■ Assigned task: Return only these lines, exactly: the one containing "Instruction: Select the" and every line after it in the listing.
*** Listed records Section Begins ***
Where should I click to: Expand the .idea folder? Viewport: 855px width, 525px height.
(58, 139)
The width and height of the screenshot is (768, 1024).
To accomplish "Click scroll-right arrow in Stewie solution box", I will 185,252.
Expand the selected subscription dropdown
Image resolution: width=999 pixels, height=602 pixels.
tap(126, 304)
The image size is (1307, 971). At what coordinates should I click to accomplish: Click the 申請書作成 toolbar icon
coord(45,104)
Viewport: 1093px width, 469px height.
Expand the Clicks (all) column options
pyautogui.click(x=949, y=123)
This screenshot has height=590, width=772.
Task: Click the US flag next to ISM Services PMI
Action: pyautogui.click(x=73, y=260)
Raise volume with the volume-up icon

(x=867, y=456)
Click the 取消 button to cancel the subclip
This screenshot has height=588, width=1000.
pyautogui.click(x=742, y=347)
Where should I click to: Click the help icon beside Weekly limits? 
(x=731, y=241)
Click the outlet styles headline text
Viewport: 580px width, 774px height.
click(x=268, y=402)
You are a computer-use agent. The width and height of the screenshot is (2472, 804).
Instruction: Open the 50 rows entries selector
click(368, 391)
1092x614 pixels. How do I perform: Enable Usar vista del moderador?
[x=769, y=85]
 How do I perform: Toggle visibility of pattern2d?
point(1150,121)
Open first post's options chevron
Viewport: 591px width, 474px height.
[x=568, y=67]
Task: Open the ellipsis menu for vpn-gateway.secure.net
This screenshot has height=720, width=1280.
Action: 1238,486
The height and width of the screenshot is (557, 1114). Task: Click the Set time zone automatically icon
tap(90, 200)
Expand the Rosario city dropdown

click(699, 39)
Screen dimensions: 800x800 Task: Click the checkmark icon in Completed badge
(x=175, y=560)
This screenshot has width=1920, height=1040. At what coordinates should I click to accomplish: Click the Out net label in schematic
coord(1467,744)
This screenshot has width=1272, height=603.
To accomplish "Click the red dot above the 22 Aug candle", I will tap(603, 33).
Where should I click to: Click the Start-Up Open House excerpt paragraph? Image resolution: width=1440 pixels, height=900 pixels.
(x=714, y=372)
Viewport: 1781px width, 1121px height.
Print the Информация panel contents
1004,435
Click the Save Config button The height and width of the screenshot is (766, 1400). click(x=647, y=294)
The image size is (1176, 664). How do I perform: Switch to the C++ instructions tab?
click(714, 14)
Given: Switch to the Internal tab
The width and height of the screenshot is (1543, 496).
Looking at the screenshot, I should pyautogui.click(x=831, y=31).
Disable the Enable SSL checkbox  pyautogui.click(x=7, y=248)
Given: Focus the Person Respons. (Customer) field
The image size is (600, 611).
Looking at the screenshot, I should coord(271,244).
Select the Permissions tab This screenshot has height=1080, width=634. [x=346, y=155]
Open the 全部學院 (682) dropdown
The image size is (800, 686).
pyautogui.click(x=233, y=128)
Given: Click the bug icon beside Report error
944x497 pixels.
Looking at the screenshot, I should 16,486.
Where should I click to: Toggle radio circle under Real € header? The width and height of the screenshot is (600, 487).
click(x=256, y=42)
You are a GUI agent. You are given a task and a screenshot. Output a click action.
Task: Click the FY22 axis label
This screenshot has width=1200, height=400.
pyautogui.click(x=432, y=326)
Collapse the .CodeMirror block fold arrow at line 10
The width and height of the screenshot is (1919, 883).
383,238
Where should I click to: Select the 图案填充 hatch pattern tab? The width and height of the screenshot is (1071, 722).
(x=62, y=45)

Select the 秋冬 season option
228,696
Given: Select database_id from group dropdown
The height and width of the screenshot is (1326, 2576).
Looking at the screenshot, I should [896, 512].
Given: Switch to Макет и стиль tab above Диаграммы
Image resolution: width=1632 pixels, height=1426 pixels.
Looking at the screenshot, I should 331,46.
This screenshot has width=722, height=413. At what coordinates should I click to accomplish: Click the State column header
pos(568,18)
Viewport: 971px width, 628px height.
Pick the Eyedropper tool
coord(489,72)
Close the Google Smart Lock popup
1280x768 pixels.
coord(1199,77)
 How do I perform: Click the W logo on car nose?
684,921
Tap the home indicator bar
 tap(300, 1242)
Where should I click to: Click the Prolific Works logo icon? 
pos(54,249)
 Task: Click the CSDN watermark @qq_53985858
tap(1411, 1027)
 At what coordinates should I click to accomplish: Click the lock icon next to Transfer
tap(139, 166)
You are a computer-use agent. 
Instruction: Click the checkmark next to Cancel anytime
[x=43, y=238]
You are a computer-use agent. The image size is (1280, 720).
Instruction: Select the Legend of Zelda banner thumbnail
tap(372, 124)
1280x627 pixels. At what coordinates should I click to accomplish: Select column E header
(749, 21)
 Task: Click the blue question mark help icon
*** Listed records Section Ends ***
■ Result for this exercise:
Instruction: Select the Legend of Zelda banner thumbnail
tap(372, 124)
1280x627 pixels. At what coordinates should I click to accomplish: Select column E header
(749, 21)
 Task: Click the blue question mark help icon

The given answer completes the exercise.